Jay Honeck
Touchdown! Greaser!
Thanks, Ron. Great stuff.In the past, I've run analyses of Cirrus accidents against Cessna 210s, Cessna 172s, and a combined set of Glasair and Lancairs. I haven't run comparisons against fleet size (yet), since the Cirrus is so much newer. When you have a plane that's in production for less 20 years, it's a lot more likely that the great majority of the planes are still actively flying. The FAA re-registration process affects this, but I'm still anticipating that more of the older designs are licensed but inactive. This, of course, would skew the results.
My standard analysis compares a set of accident causes to the TOTAL number of accidents of that type. In the process, I also compute how often accidents are precipitated by power failure (any type, including fuel exhaustion) and mechanical failure.

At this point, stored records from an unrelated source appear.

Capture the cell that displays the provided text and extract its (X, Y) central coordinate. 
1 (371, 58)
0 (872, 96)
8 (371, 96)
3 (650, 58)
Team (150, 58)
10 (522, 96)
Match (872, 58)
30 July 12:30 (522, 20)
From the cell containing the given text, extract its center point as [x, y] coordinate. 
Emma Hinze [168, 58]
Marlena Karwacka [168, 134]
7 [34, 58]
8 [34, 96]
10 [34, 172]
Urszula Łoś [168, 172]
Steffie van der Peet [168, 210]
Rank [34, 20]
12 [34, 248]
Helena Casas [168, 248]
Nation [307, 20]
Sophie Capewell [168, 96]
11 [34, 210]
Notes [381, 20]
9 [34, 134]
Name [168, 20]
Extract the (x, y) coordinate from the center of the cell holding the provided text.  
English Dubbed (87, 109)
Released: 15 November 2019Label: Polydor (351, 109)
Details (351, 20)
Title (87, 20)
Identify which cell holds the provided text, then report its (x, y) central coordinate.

The Cirrus scores pretty well, in comparison to those three other types:
Percentage of accidents starting with power failure:
Cirrus: 13.0%
Cessna 210: 31.6%
Glasair/Lancairs: 30.4%
Cessna 172: 15.2%
Again, this includes cases of fuel exhaustion and starvation. This can be significant, as only 2.6% of Cirrus accidents involve either, a much lower percentage than the other sets (the Cessna 210 is 13.8%).
EXCLUDING Fuel Exhaustion and starvation:
Cirrus: 10.4%
Cessna 210: 18.1%
Glasair/Lancairs: 25.1%
Cessna 172: 8.8%
Percentage of accidents beginning with mechanical failure:
Cirrus: 16%
Cessna 210: 28.6%
Glasair/Lancair: 23.1%
Cessna 172: 7.2%
The number of Cirrus accidents and Glasair/Lancair accidents is close (231 vs. 247) and some interesting comparisons can be made. The Cirrus has 20 more "Pilot Miscontrol" accidents (118 vs. 98), which is interesting when you consider the belief that the two "hot" homebuilts are more challenging to fly. However, the median total time of the Cirrus pilots is less than half that of the Glasair/Lancair set (727 vs. 1700).

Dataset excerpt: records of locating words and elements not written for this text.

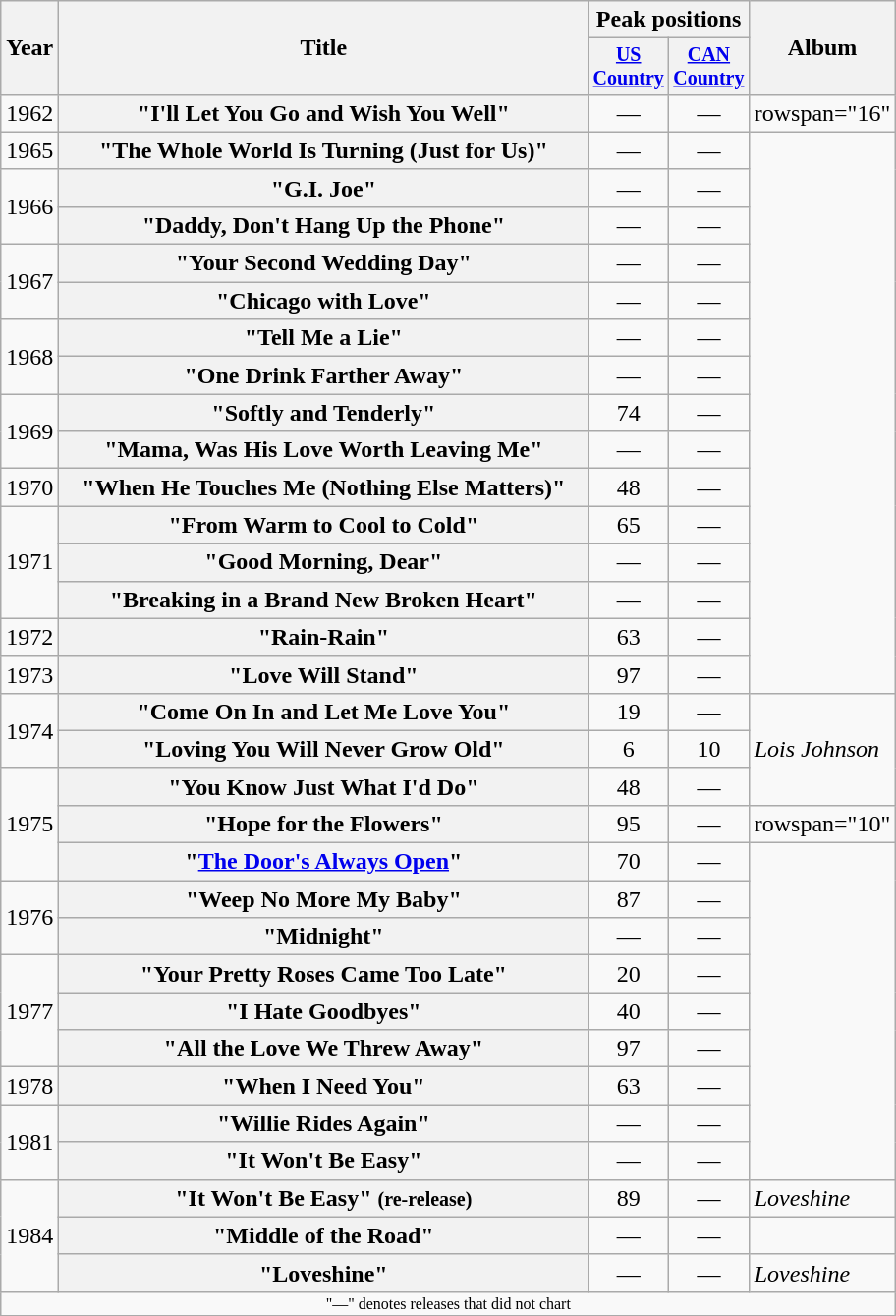
"Love Will Stand" (324, 674)
1962 (29, 113)
"From Warm to Cool to Cold" (324, 525)
"All the Love We Threw Away" (324, 1048)
1966 (29, 206)
10 (709, 749)
rowspan="16" (822, 113)
"Chicago with Love" (324, 301)
Peak positions (668, 20)
"G.I. Joe" (324, 188)
1973 (29, 674)
1976 (29, 918)
"Your Pretty Roses Came Too Late" (324, 974)
1970 (29, 487)
"Willie Rides Again" (324, 1123)
"I'll Let You Go and Wish You Well" (324, 113)
"Softly and Tenderly" (324, 413)
1974 (29, 730)
"It Won't Be Easy" (324, 1160)
1968 (29, 357)
"The Door's Always Open" (324, 862)
"Tell Me a Lie" (324, 338)
"When I Need You" (324, 1086)
"I Hate Goodbyes" (324, 1011)
"Loveshine" (324, 1272)
"One Drink Farther Away" (324, 375)
74 (629, 413)
89 (629, 1198)
"Middle of the Road" (324, 1235)
1978 (29, 1086)
"—" denotes releases that did not chart (448, 1303)
rowspan="10" (822, 823)
"Daddy, Don't Hang Up the Phone" (324, 225)
"Loving You Will Never Grow Old" (324, 749)
"When He Touches Me (Nothing Else Matters)" (324, 487)
US Country (629, 67)
Title (324, 48)
1977 (29, 1011)
Year (29, 48)
Album (822, 48)
"Hope for the Flowers" (324, 823)
"Good Morning, Dear" (324, 562)
40 (629, 1011)
6 (629, 749)
"Your Second Wedding Day" (324, 263)
20 (629, 974)
"The Whole World Is Turning (Just for Us)" (324, 150)
1967 (29, 282)
"Midnight" (324, 936)
95 (629, 823)
"Breaking in a Brand New Broken Heart" (324, 599)
CAN Country (709, 67)
"Rain-Rain" (324, 637)
"Weep No More My Baby" (324, 899)
1975 (29, 823)
"You Know Just What I'd Do" (324, 786)
19 (629, 711)
1981 (29, 1142)
"Mama, Was His Love Worth Leaving Me" (324, 450)
65 (629, 525)
"It Won't Be Easy" (re-release) (324, 1198)
Lois Johnson (822, 749)
70 (629, 862)
1971 (29, 562)
1965 (29, 150)
"Come On In and Let Me Love You" (324, 711)
1984 (29, 1235)
1972 (29, 637)
1969 (29, 431)
87 (629, 899)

The cases of continued VFR into IFR conditions is almost identical, 11 cases Cirrus, 10 for Glasair/Lancair.
Engine failures blamed on mechanical issues is the same (13), but this does not include cases caused by faulty maintenance or by the builder.
Ron Wanttaja
And, of course, odd. I can't remember the last power failure of a C-210, but I can rattle off three Cirrus chute deployments after power loss.
Is that because there are so few 210s flying, compared to Cirri?